The Girl from Montana - Page 72/133

"O, please, please, won't you let me stay here a few minutes, and tell me

what to do? I am so tired, and I have had such a dreadful, awful time!"

"Why, dearie me!" said the old lady. "Of course I will. Poor child; sit

right down in this rocking-chair, and have a good cry. I'll get you a

glass of water and something to eat, and then you shall tell me all about

it."

She brought the water, and a tray with nice broad slices of brown bread

and butter, a generous piece of apple pie, some cheese, and a glass

pitcher of creamy milk.

Elizabeth drank the water, but before she could eat she told the terrible

tale of her last adventure. It seemed awful for her to believe, and she

felt she must have help somewhere. She had heard there were bad people in

the world. In fact, she had seen men who were bad, and once a woman had

passed their ranch whose character was said to be questionable. She wore a

hard face, and could drink and swear like the men. But that sin should be

in this form, with pretty girls and pleasant, wheedling women for agents,

she had never dreamed; and this in the great, civilized East! Almost

better would it have been to remain in the desert alone, and risk the

pursuit of that awful man, than to come all this way to find the world

gone wrong.

The old lady was horrified, too. She had heard more than the girl of

licensed evil; but she had read it in the paper as she had read about the

evils of the slave-traffic in Africa, and it had never really seemed true

to her. Now she lifted up her hands in horror, and looked at the beautiful

girl before her with something akin to awe that she had been in one of

those dens of iniquity and escaped.
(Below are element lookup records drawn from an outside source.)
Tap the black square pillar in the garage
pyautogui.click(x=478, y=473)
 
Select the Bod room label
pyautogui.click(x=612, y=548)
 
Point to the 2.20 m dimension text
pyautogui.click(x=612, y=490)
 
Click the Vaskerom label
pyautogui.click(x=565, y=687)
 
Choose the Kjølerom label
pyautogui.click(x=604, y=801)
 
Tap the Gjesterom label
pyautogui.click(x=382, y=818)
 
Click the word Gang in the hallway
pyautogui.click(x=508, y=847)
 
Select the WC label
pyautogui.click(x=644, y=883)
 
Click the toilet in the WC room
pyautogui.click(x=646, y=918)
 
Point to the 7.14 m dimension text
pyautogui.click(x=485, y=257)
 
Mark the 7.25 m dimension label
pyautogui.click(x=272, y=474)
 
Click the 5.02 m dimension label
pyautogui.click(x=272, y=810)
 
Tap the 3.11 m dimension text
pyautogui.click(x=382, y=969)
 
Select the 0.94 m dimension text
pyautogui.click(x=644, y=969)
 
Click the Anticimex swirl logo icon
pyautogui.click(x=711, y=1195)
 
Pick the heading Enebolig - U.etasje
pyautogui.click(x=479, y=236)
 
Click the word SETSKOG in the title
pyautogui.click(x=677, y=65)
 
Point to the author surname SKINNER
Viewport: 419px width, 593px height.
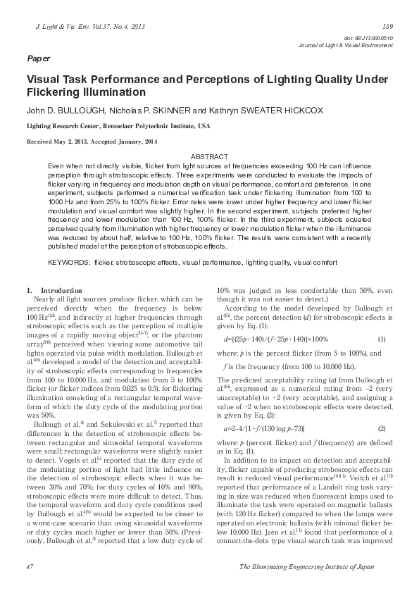170,111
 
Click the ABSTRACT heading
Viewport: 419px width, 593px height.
209,156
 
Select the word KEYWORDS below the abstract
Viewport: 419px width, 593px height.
69,262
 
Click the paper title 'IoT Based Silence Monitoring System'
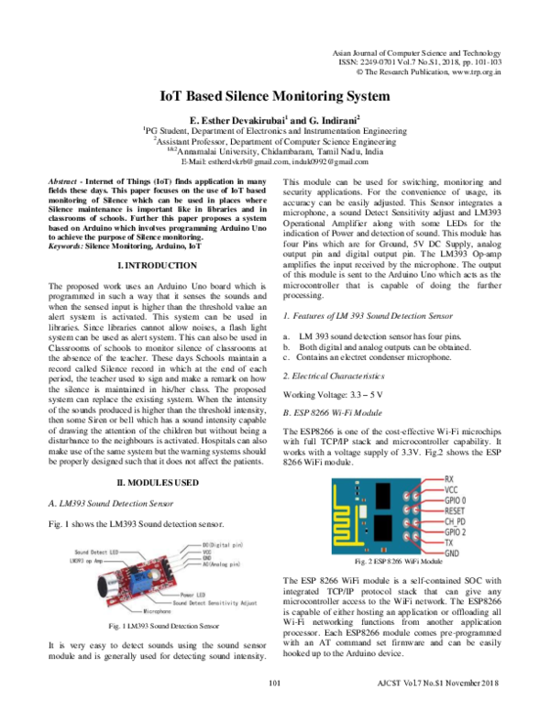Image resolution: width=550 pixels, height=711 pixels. pyautogui.click(x=275, y=95)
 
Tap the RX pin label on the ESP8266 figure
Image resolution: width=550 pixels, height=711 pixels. pyautogui.click(x=448, y=479)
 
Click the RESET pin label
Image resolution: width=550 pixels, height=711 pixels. pyautogui.click(x=455, y=511)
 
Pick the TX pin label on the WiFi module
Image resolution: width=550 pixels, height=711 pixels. pyautogui.click(x=447, y=543)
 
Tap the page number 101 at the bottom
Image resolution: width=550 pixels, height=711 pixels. pyautogui.click(x=273, y=684)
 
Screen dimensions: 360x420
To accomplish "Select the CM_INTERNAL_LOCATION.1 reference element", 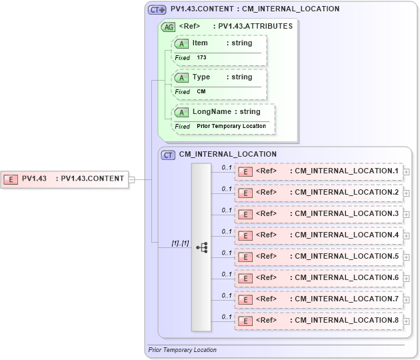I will pyautogui.click(x=319, y=171).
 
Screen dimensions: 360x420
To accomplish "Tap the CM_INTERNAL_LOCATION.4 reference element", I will pyautogui.click(x=319, y=235).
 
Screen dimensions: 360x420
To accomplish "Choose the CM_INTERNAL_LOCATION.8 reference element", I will pyautogui.click(x=319, y=321).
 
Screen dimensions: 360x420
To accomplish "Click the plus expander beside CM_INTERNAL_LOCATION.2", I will pyautogui.click(x=406, y=193).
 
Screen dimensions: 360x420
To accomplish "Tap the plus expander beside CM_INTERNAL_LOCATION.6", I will pyautogui.click(x=406, y=279).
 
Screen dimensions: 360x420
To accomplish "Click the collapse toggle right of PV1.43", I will pyautogui.click(x=132, y=179).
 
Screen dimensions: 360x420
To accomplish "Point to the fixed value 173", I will pyautogui.click(x=201, y=58).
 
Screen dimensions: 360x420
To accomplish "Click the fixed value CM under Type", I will pyautogui.click(x=201, y=92).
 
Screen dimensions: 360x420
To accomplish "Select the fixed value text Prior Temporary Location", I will pyautogui.click(x=231, y=127).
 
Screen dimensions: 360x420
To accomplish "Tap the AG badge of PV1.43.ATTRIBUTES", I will pyautogui.click(x=169, y=27).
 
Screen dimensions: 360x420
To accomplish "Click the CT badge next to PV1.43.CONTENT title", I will pyautogui.click(x=157, y=10).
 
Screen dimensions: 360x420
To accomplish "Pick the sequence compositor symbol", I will pyautogui.click(x=201, y=247).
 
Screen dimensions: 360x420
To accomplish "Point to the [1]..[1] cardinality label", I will pyautogui.click(x=180, y=243).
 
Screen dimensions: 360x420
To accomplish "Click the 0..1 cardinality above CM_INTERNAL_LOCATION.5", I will pyautogui.click(x=227, y=253).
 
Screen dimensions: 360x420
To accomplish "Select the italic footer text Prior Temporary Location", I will pyautogui.click(x=182, y=350).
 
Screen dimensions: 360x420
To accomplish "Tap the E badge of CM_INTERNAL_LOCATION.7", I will pyautogui.click(x=245, y=300).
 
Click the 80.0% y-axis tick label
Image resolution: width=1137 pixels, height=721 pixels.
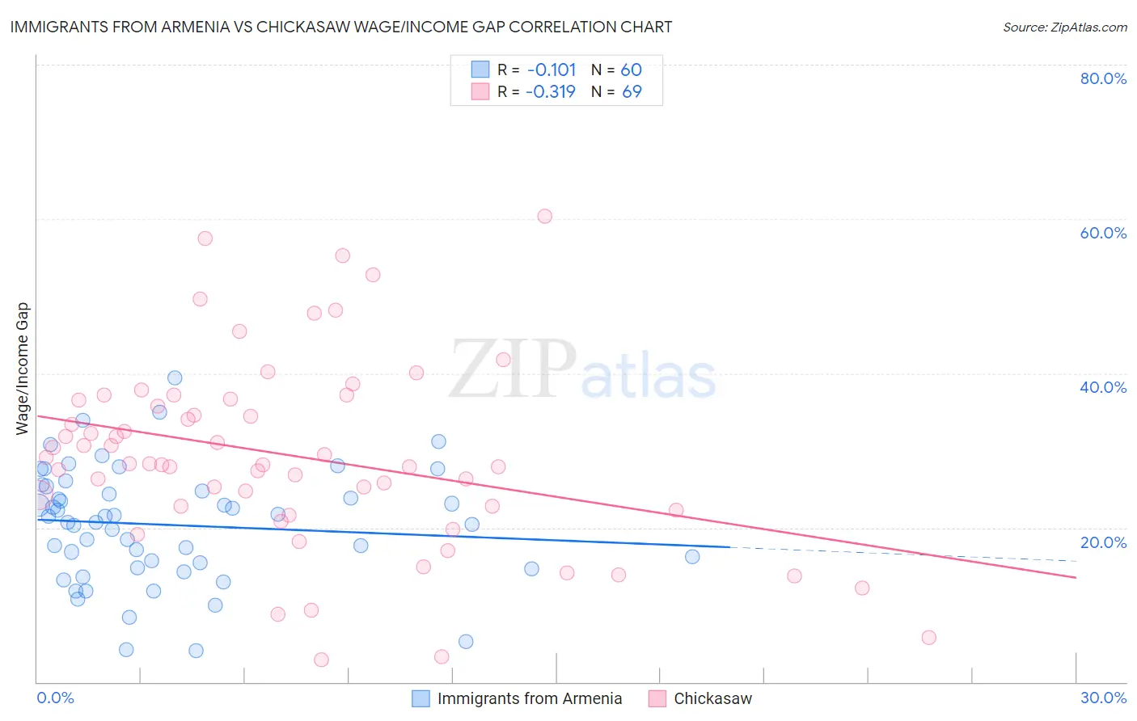pyautogui.click(x=1103, y=78)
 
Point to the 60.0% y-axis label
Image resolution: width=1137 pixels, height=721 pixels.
pyautogui.click(x=1103, y=233)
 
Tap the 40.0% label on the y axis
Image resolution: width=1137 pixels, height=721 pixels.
pyautogui.click(x=1103, y=387)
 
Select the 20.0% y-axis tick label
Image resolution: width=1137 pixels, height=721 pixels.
pyautogui.click(x=1103, y=542)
Over and over she made the girl tell

what was said, and how it looked, and how she pointed her pistol, and how

she got out; and then she exclaimed in wonder, and called her escape a

miracle.

They were both weary from excitement when the tale was told. Elizabeth ate

her lunch; then the old lady showed her where to put the horse, and made

her go to bed. It was only a wee little room with a cot-bed white as snow

where she put her; but the roses peeped in at the window, and the box

covered with an old white curtain contained a large pitcher of fresh

water and a bowl and soap and towels. The old lady brought her a clean

white nightgown, coarse and mended in many places, but smelling of rose

leaves; and in the morning she tapped at the door quite early before the

girl was up, and came in with an armful of clothes.